(EXERCISE MATERIAL begins)
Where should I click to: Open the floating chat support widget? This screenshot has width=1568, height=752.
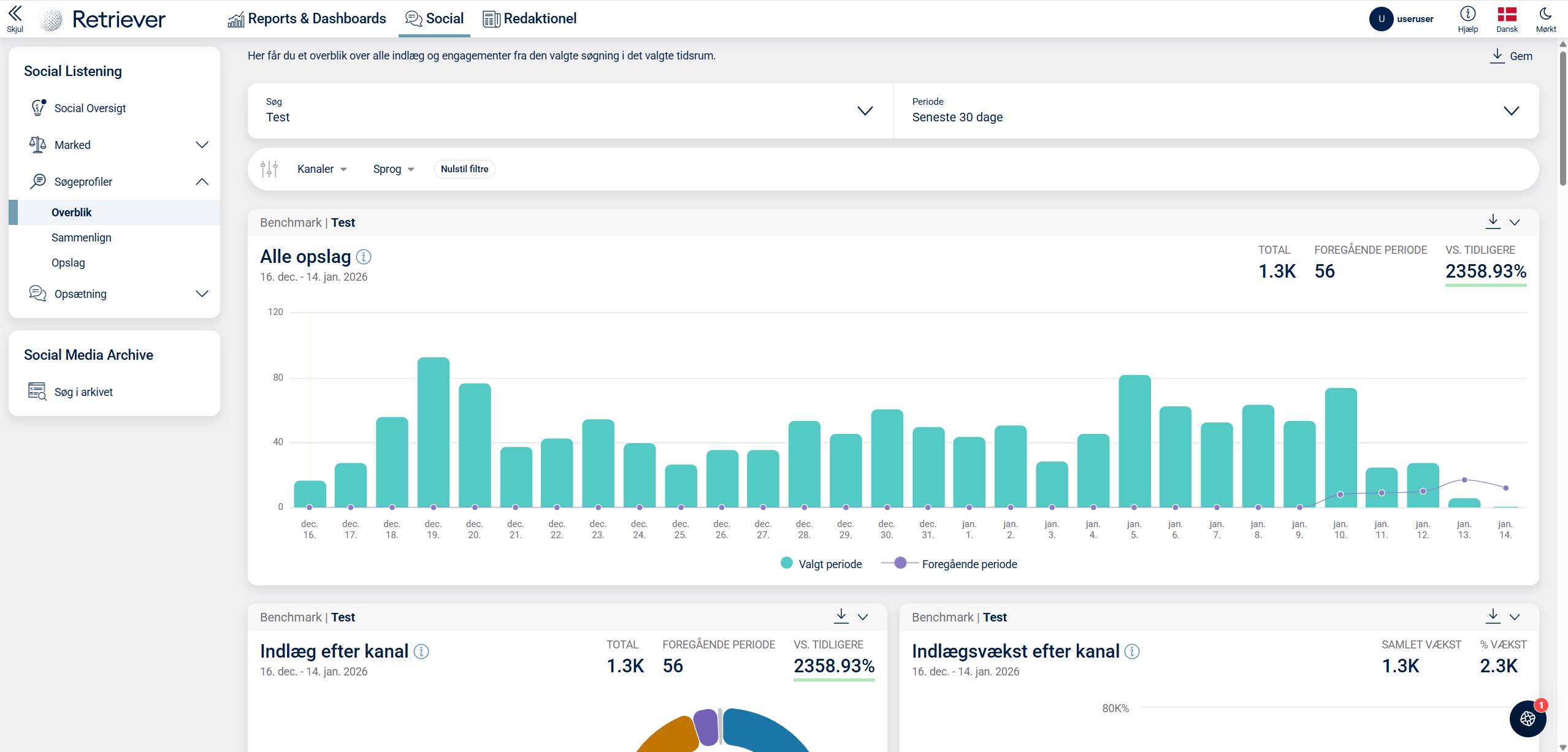point(1528,718)
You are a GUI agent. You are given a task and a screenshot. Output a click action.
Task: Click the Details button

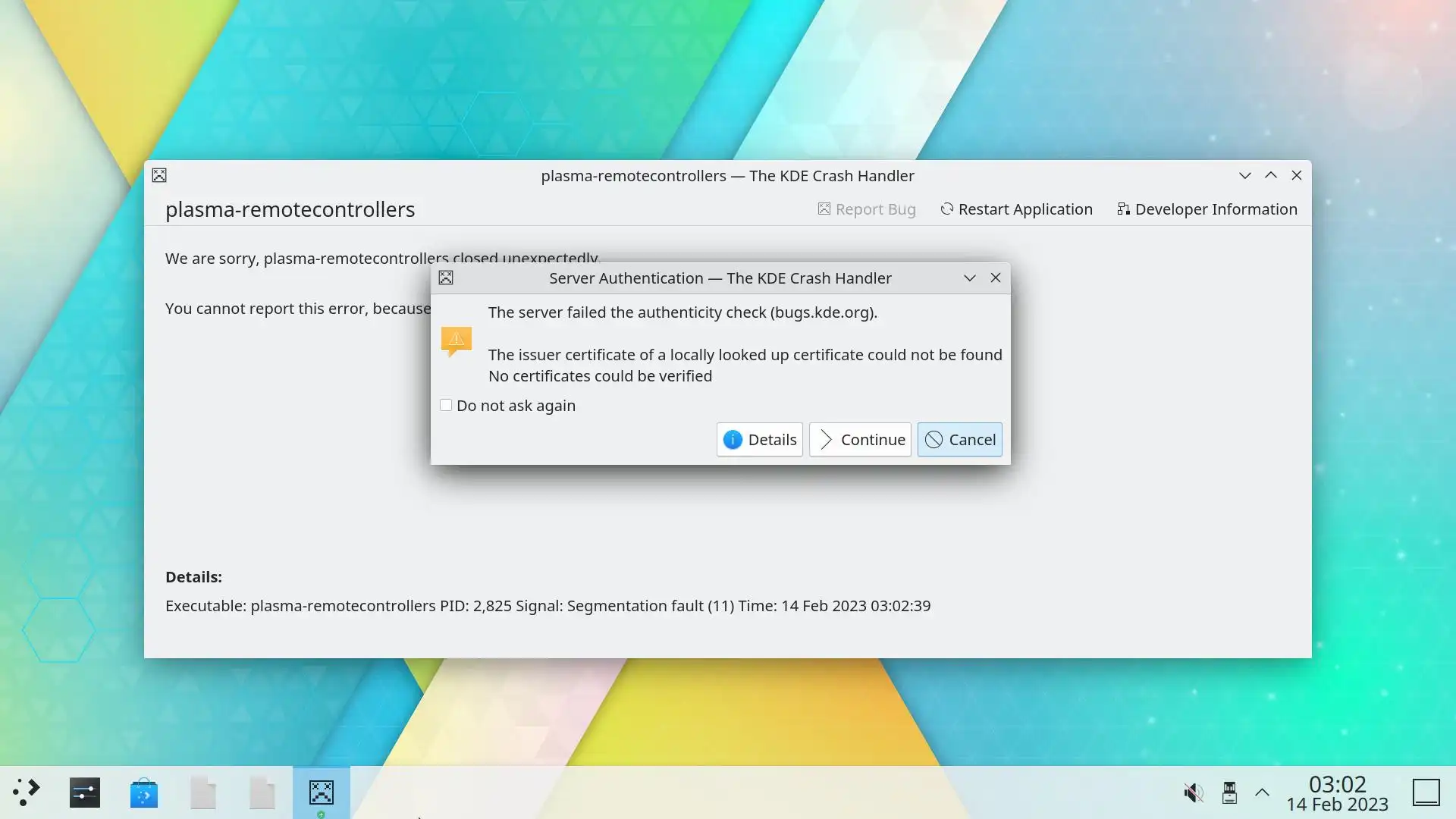(x=760, y=440)
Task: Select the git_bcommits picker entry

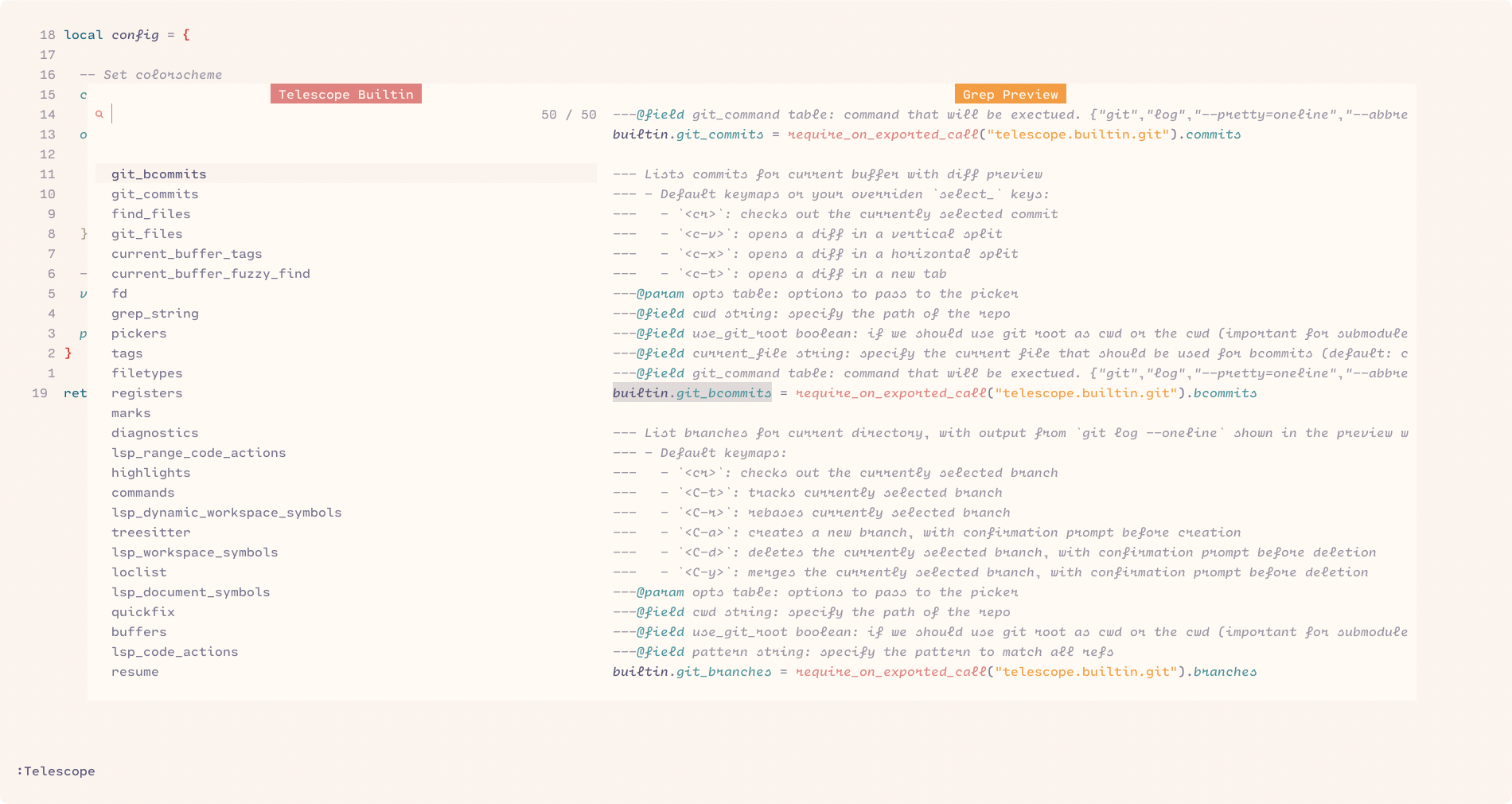Action: (158, 174)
(EXERCISE MATERIAL ends)
▶ _DIRECTIONS_
Reproduce each line of the records exactly, omitting any picture.

▶ _FINISHED EXERCISE_
Where should I click to: Open the floating chat support widget? This screenshot has width=1568, height=752.
point(1528,718)
You are a GUI agent. You are given a task and a screenshot. Output a click action.
Task: Click the Details button

(x=760, y=440)
Task: Select the git_bcommits picker entry

Action: (158, 174)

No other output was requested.